Treatment of Tourette syndrome

α2-adrenergic receptor agonists

The α₂-adrenergic receptor agonists (antihypertensive agents) show some efficacy in reducing tics, as well as other comorbid features of some people with Tourette's. Originally developed to treat high blood pressure, these medications are a safer alternative to neuroleptic medications for the people with TS that respond to them. This class of medication is often the first tried for tics, as the antihypertensives have a lower side effect profile than some of the medications which more proven efficacy. The evidence for their safety and efficacy is not as strong as the evidence for some of the standard and atypical neuroleptics, but there is fair supportive evidence for their use, nonetheless.

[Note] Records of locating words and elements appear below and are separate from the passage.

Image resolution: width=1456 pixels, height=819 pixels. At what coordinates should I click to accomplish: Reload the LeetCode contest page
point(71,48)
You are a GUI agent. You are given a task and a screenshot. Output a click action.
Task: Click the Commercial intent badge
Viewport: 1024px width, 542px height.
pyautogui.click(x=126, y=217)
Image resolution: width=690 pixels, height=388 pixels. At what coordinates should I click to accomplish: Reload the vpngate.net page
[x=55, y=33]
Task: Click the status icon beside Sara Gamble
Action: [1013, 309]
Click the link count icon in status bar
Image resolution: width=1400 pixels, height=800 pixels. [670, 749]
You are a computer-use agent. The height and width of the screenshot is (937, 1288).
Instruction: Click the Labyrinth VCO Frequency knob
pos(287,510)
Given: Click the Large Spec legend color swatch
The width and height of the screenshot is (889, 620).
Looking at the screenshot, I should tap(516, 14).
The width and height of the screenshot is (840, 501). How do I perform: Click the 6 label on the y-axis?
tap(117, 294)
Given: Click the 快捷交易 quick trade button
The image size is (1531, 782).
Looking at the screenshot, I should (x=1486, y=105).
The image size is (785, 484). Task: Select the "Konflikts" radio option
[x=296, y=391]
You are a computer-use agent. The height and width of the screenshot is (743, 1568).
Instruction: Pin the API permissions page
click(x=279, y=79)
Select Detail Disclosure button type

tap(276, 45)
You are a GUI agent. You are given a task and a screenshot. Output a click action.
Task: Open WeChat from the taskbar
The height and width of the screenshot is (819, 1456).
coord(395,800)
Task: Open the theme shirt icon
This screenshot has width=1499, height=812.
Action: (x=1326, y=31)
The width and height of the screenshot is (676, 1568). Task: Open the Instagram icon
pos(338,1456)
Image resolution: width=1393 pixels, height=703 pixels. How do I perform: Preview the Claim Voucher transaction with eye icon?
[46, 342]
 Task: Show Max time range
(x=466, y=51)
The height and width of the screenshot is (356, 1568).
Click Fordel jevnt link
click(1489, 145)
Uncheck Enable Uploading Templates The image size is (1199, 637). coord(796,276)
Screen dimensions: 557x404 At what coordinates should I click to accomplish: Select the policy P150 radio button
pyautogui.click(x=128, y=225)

This class of medication takes about six weeks to begin to work on tics, so sustained trials are warranted. Because of the blood pressure effects, antihypertensive agents should not be discontinued suddenly. Clonidine (brand name Catapres) works on tics for about half of people with TS. Maximal benefit may not be achieved for 4–6 months. A small number of patients may worsen on clonidine. Guanfacine (brand name Tenex) is another antihypertensive that is used in treating TS. Side effects can include sedation, dry mouth, fatigue, headaches and dizziness. Sedation can be problematic when treatment is first initiated, but may wear off as the patient adjusts to the medication.

Typical

There are no medications specifically designed to target tics. Typical neuroleptics, or antipsychotics, are primarily used to treat schizophrenia, but one–pimozide (Orap)–has been FDA-approved for treating Tourette's. Pimozide, along with haloperidol and fluphenazine are the medications with the most proven efficacy in controlling tics. These medications work by blocking dopamine receptors, but are associated with a large side effect profile, including tardive dyskinesia, parkinsonism, dystonia, dyskinesia, and akathisia when used long-term.

Atypical

Atypical antipsychotics are the second generation, and serve as an alternative method of treating tics. These medications have more selective dopamine blocking effects, or block serotonin with some blocking of dopamine. The medications in this class used to treat tics include risperidone, olanzapine, ziprasidone, quetiapine, clozapine, aripiprazole, tiapride, and sulpiride. Atypical antipsychotics appear to have lower risks of neurological side effects such as tardive dyskinesia when used short-term, but longer trials are needed to confirm this. Some of the side effects associated with these medications are insomnia, weight gain, and school phobia. Abnormalities in metabolism, cardiac conduction times, and increased risk of diabetes are concerns with these medications. There is empirical support for the use of risperidone, and less support for the others.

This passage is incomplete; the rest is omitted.